Germany 10 - 0 Ivory Coast

For any team to lose to the mighty Germans in women's Football is no disgrace, given their history and pedigree within the game. Their top ranking confirms the belief of many that they are the team to beat in Canada, with an illustrious trophy cabinet to back their claims up: twice World Cup winners (2003 and 2007); eight times winners of the European Championship, including the last six titles.

Yet, the manner with which they dismantled the Ivory Coast 10-0 in their first match in Ottawa spoke volumes about the gulf between the two nations in footballing terms. Given that their opponents are only ranked 67th in the world, the result should perhaps have come as no great surprise. Their best player, despite the heavy defeat, was their valiant goalkeeper Dominique Thiamale who saved many more opportunities in the one-sided encounter.

Celia Sasic and Anja Mittag were not complaining for the rampant Germans, as they both helped themselves to hat-tricks, Sasic achieving the feat with only 31 minutes on the clock. By the end, the only real surprise was that the Germans could not at least match their record 11-0 success over Argentina in 2007.

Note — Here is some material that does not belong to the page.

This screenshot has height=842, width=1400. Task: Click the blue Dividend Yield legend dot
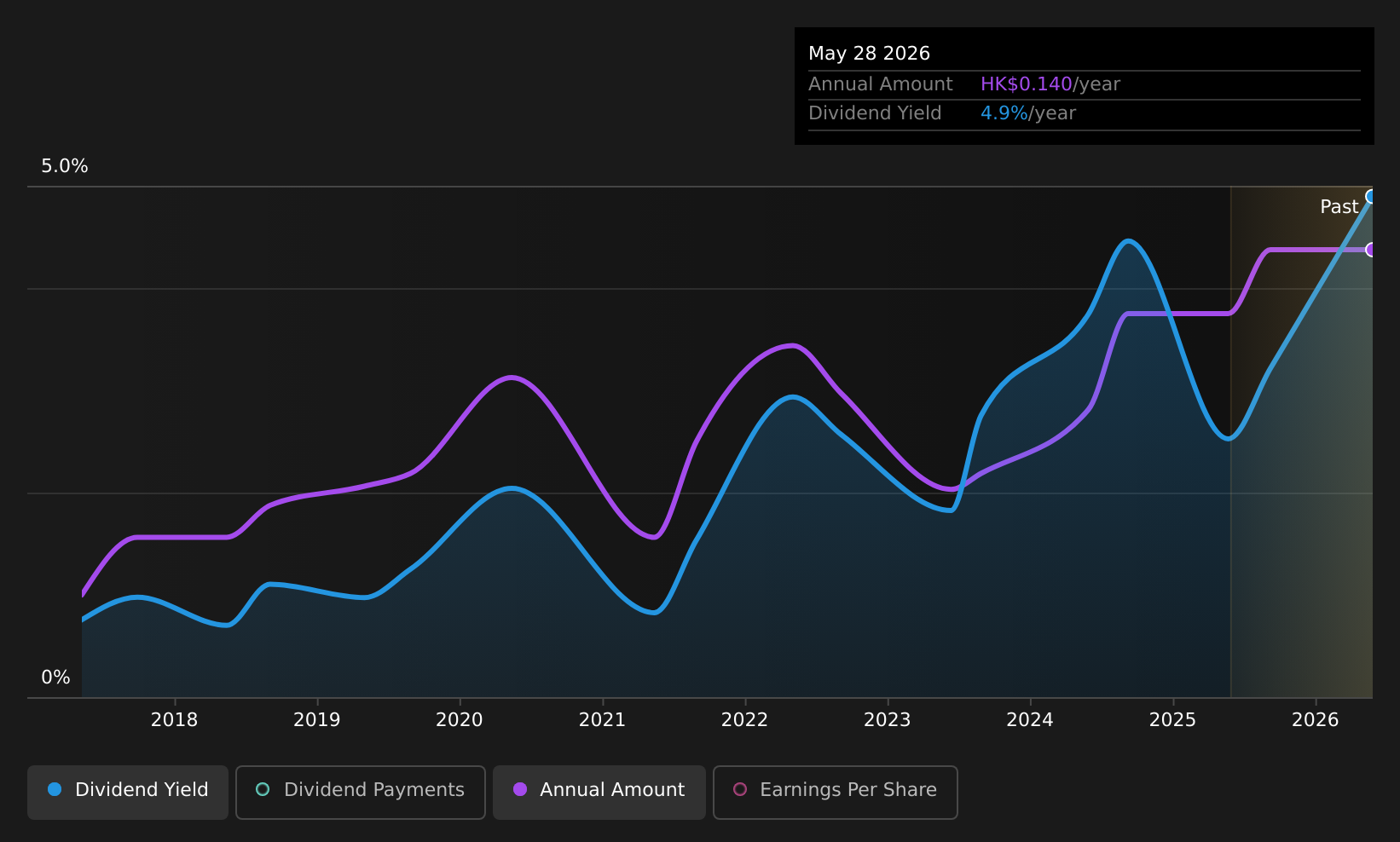pos(55,789)
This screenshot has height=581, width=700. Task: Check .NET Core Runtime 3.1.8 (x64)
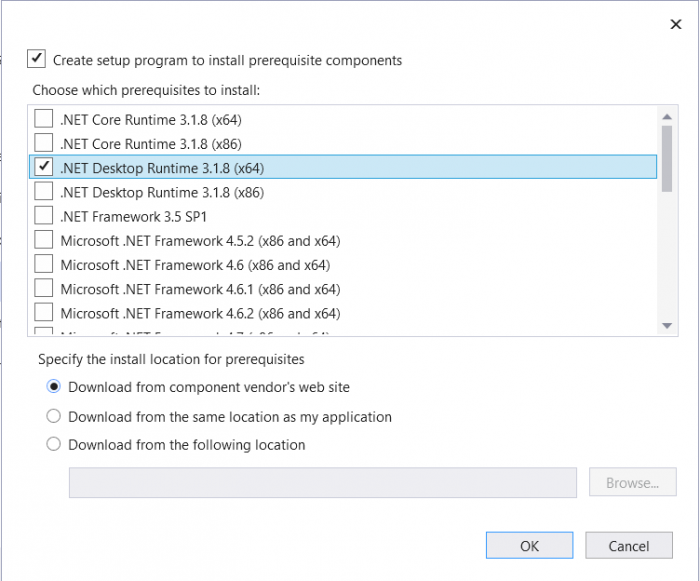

The fixture was reminiscent of the early days in men's football for the African sides, when the Europeans were deemed to have the tactical and technical advantage. In the men's game the gap has of course closed, with many top African players now plying their trade abroad. Fitness levels in the women's game can still be an issue, as five of Germany's goals came in the last 25 minutes as the Ivorians visibly tired.

There was always a possibility that some of the sides could be 'humbled', once the competition was expanded to 24 teams, allowing some of the lesser nations their chance to gain vital experience. The risk was deemed worthwhile for now, but one wonders if the experiment will persist in future if there are many more repeats.

USA 3 - 1 Australia

USA also enjoyed a solid victory against Australia, confirming the three points with two second-half goals in Winnipeg. The 2011 runners-up opened the scoring through Megan Rapinoe on 12 minutes, but were pegged back before half-time as Lisa De Vanna equalised for the Aussies. The Americans sealed their triumph after the break thanks to goals from Christen Press and a second strike for 29-year-old Rapinoe.

The Americans have a tough group, with Australia ranked 10th and Sweden (their next opponents) expected to provide stern opposition as 5th best in the rankings.

Japan 1 - 0 Switzerland

Reigning world champions Japan secured a narrow victory in Vancouver against the Swiss, as a first-half penalty from Aya Miyama proved sufficient.

Elsewhere in the tournament, Brazil's 2-0 victory over South Korea included a piece of World Cup history. Their second-half goal from the penalty spot was scored by Marta, making her the all-time top goal-scorer with 15 goals in the finals. That is one more than former German star striker Birgit Prinz.